Excerpted passage ::
Posted on Mon, Nov 25, 2013

The purpose of a Stormwater Pollution Prevention Plan (SWPPP) is to identify potential stormwater pollution sources and guide facilities to reduce the potential for pollutants reaching nearby waterways.  Establishing procedures and controls is necessary to accomplish the following SWPPP objectives:

  1. Identify pollutants that may come in contact with stormwater.
  2. Establish measures to prevent pollutants from interacting with stormwater
  3. Establish controls to reduce or eliminate the potential for contaminated storm water being released to the environment.

The Environmental Protection Agency (EPA) defines control measures as “any Best Management Practice (BMP) or other method used to prevent or reduce the discharge of pollutants.” The SWPPP requires that companies identify and document which BMPs will be installed at the facilities. BMPs may include:

  • Schedules of implementation activities
  • Prohibited practices
  • Other management practices
  • Treatment requirements
  • Operating procedures
  • Practices to control industrial stormwater runoff, spillage or leaks, sludge, waste disposal or drainage from raw material storage.

Facilities are not required to have structural best management practices implemented prior to a permit application for permit coverage.  According to the requirements, a facility has one year from the time of submitting a permit application to implement structural best practices. However, the EPA recommends installing structural best management practices as soon as possible.

There are 3 main categories of BMPs. These include:

  • Non-structural BMPs: examples include, but are not limited to:
    • Optimize maintenance practices
    • Control spills and leaks
    • Manage wastes
    • Employee training programs
    • Optimize procedures and operations
  • Simple structural BMPs: examples include, but are not limited to:
    • Move significant materials and activities under cover
    • Store materials in weatherproof containers, shelters, or dumpsters
    • Use temporary shelters, like tarps, on a short-term basis only until permanent structures can be installed
  • Complex structural BMPs: examples include, but are not limited to:
    • Cover materials or operations with canopy or awning type structures
    • Provide curb or slopes designed to prevent stormwater run-on or runoff
    • Create stormwater ponds, sedimentary or wetland treatment systems

The following questions can assist in the evaluation of potential BMPs and implementation:

  • Are the BMPs appropriate for my facility size/industrial activity/significant material?

Stored rows ::
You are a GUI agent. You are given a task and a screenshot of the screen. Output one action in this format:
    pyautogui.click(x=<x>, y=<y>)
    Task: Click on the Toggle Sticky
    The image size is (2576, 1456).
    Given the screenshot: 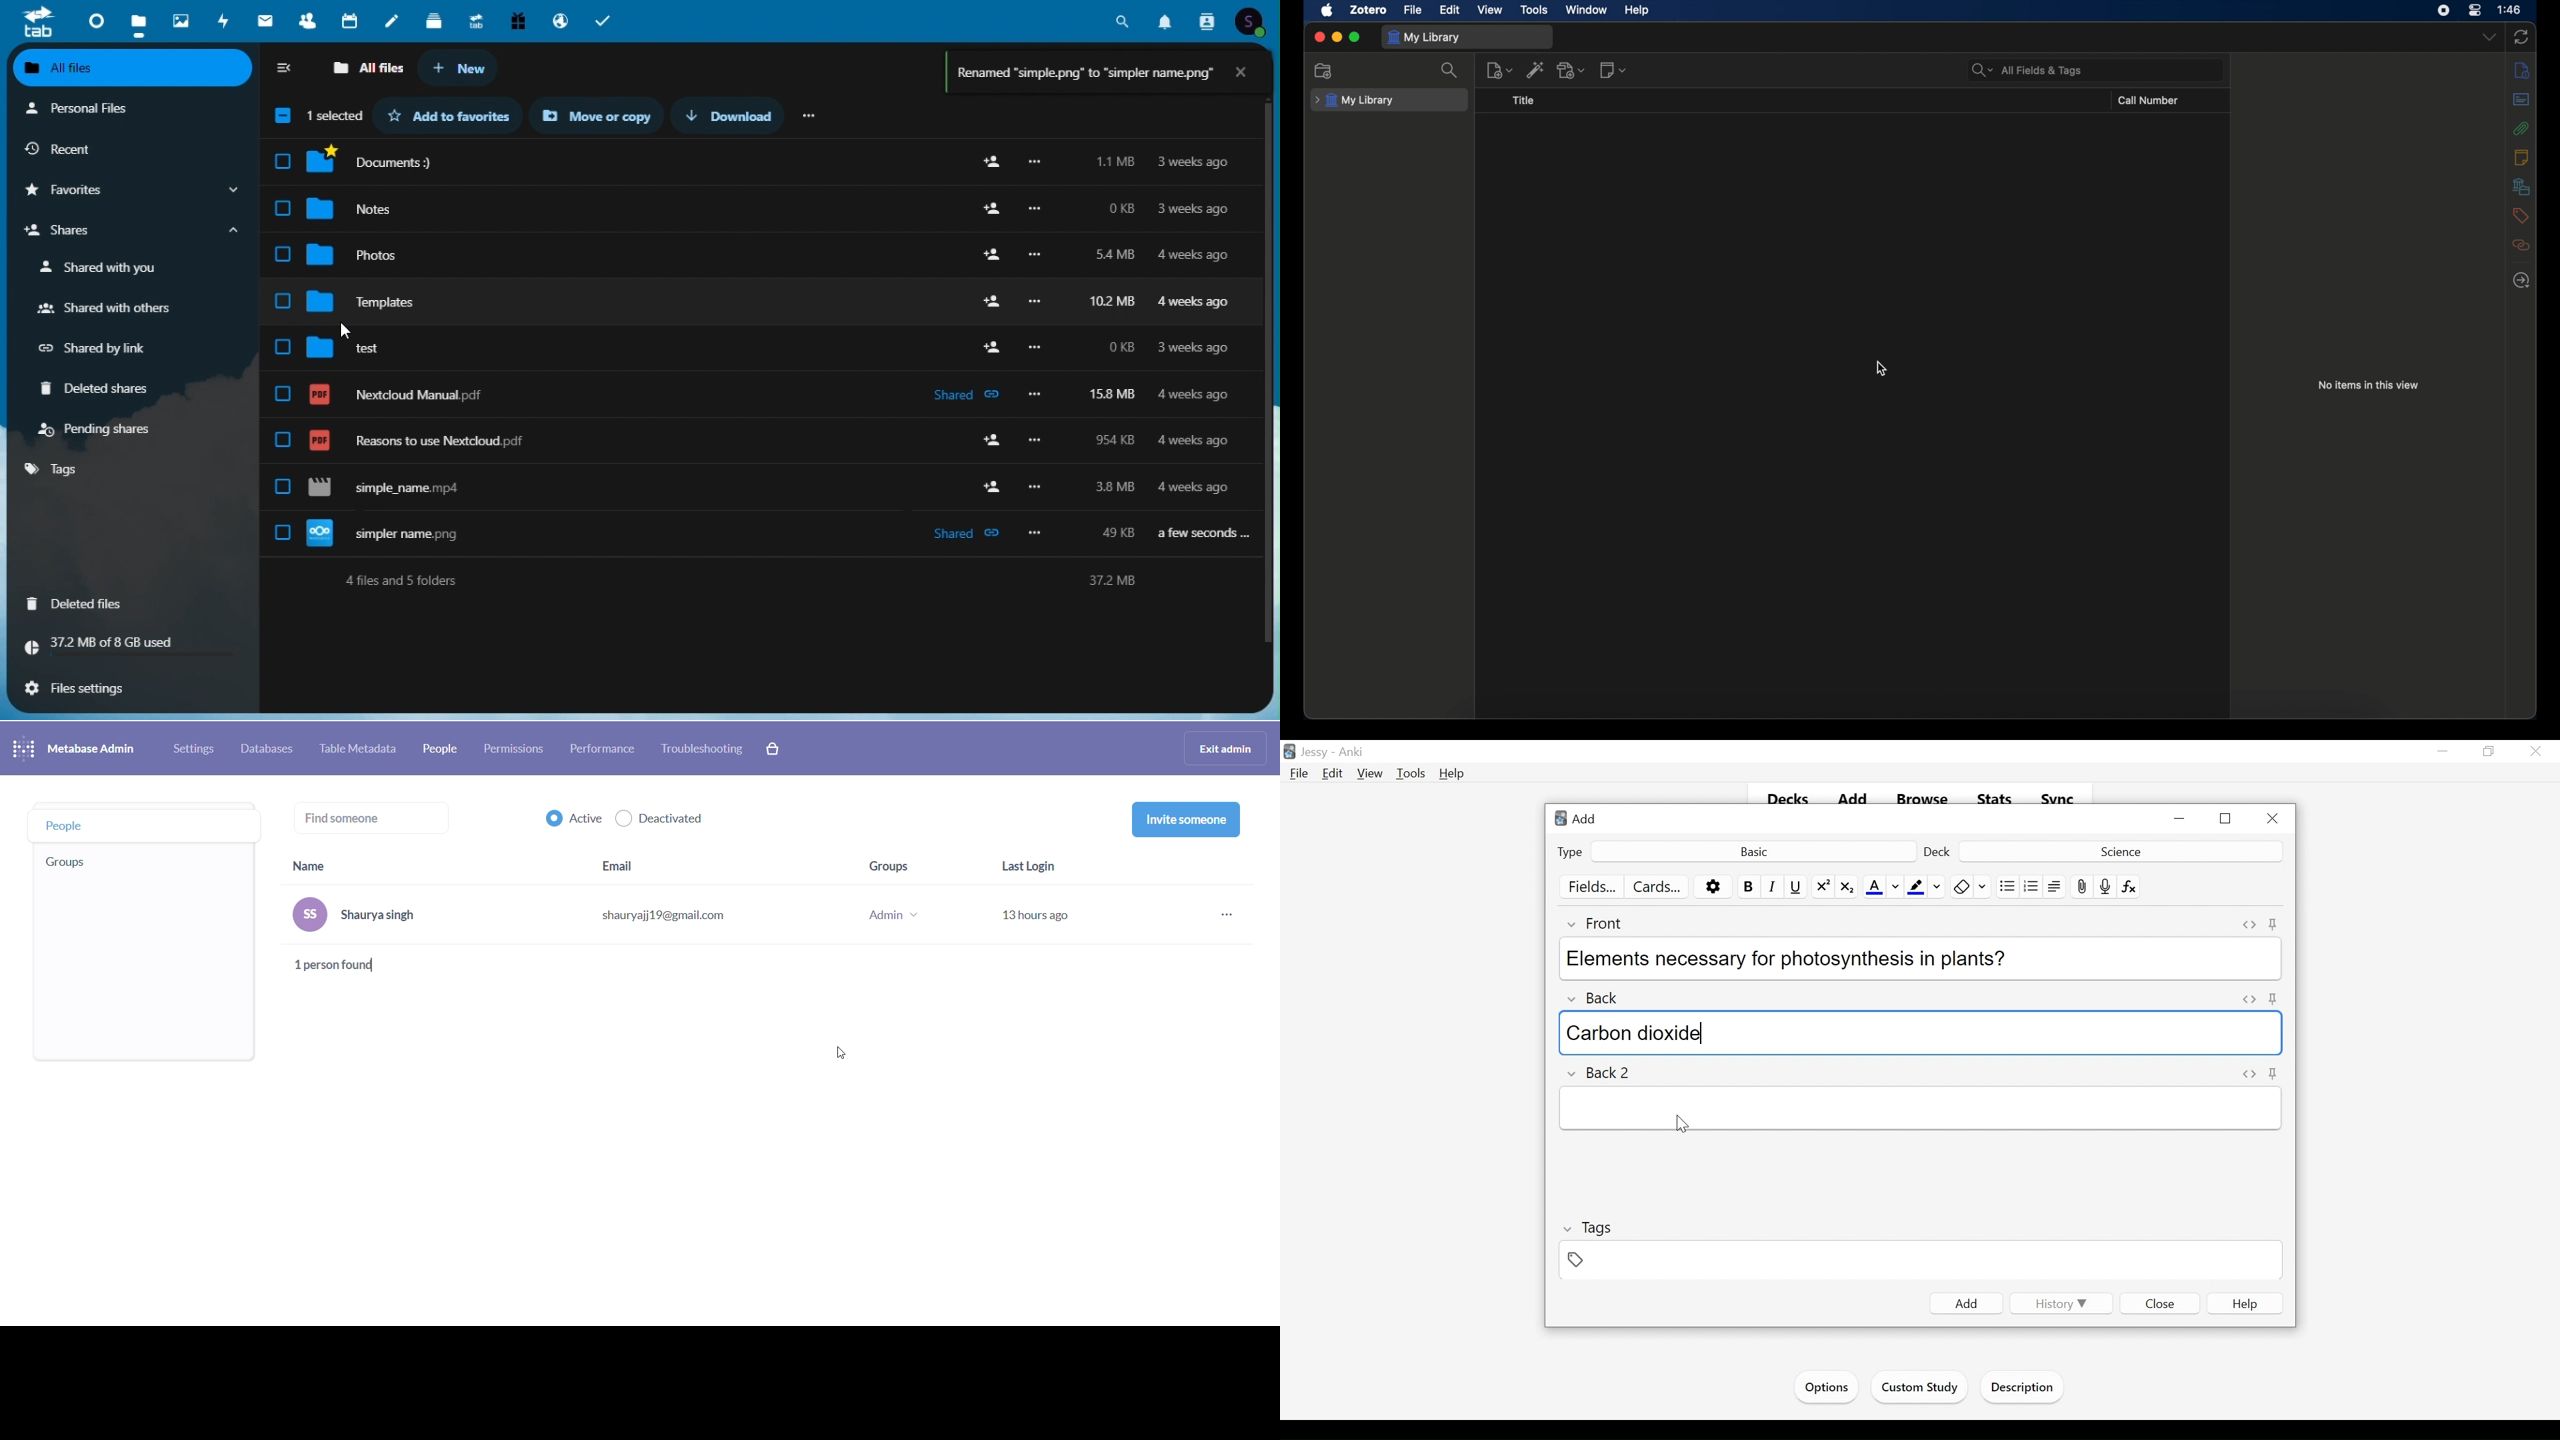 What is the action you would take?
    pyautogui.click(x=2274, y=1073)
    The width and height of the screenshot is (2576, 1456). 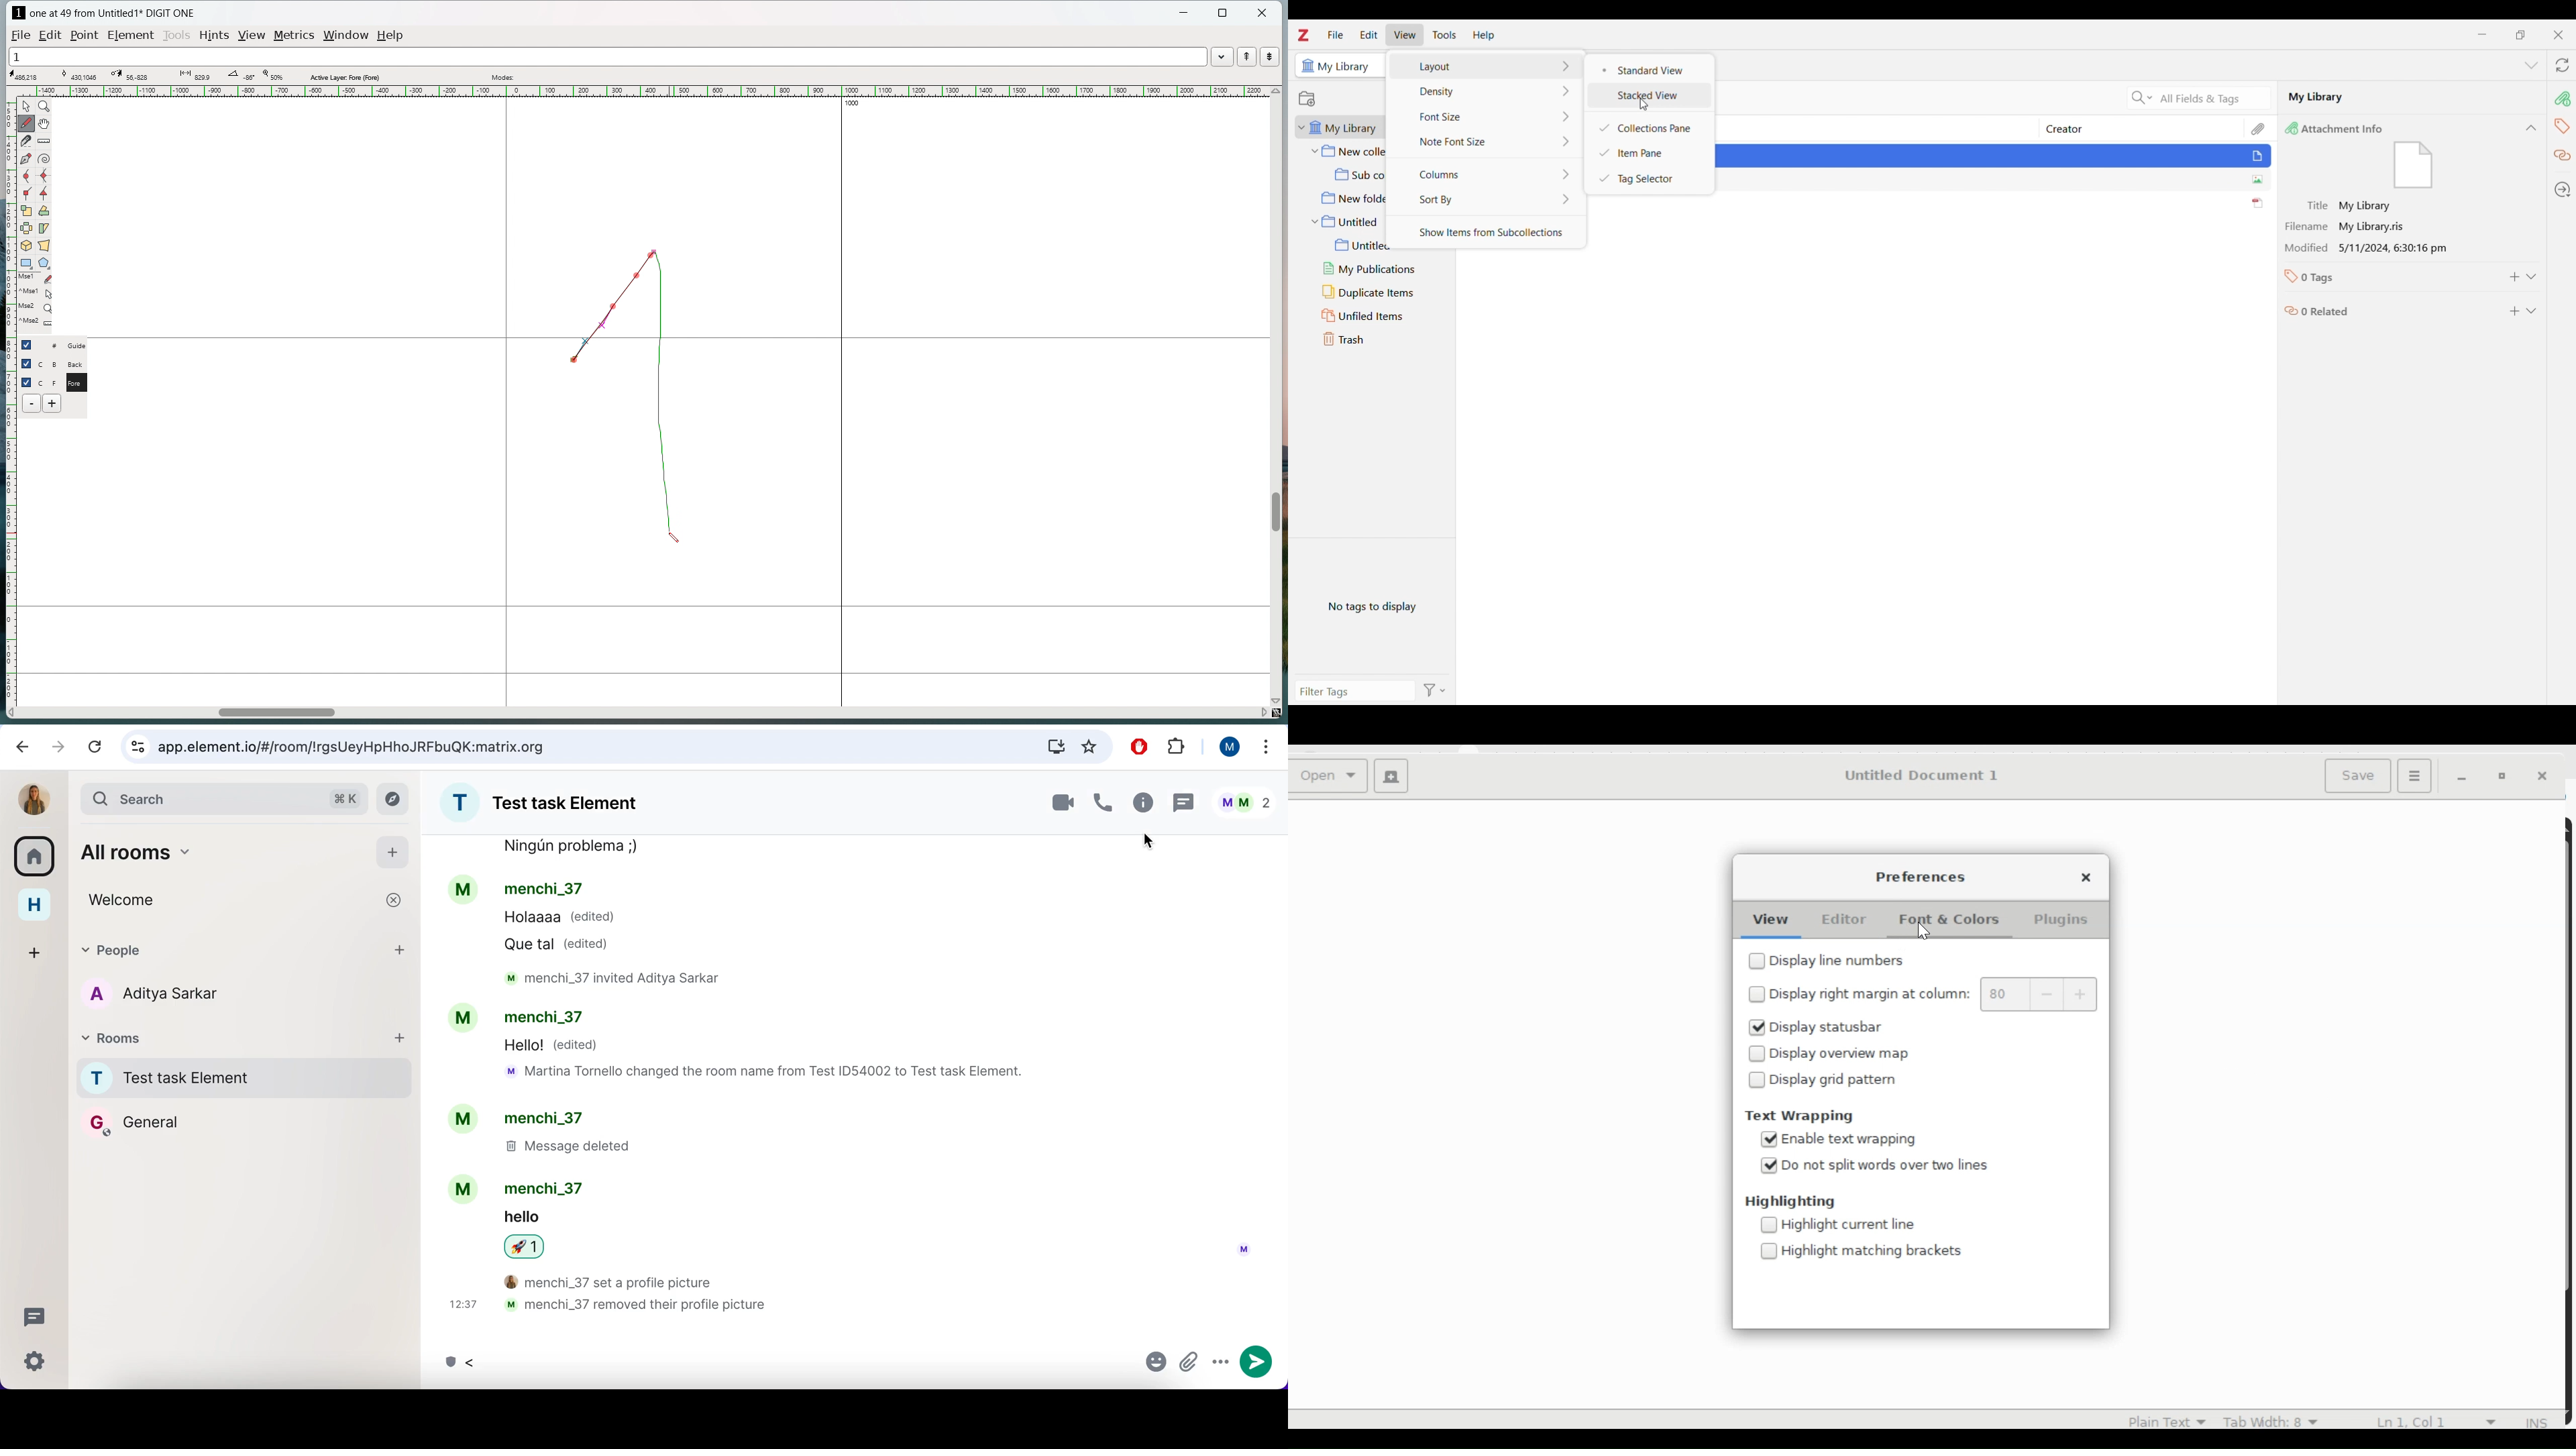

What you will do ::
1. According to the stormwater post, how long does a facility have after submitting a permit application to implement structural best practices?
2. Retype the part of the stormwater post that opens with the words containing "Posted on Mon, Nov" and closes with "contact with stormwater.".
The items come from a different source than the stormwater post.

The answers ::
1. One year from the time of submitting the permit application.

2.
Posted on Mon, Nov 25, 2013

The purpose of a Stormwater Pollution Prevention Plan (SWPPP) is to identify potential stormwater pollution sources and guide facilities to reduce the potential for pollutants reaching nearby waterways.  Establishing procedures and controls is necessary to accomplish the following SWPPP objectives:

  1. Identify pollutants that may come in contact with stormwater.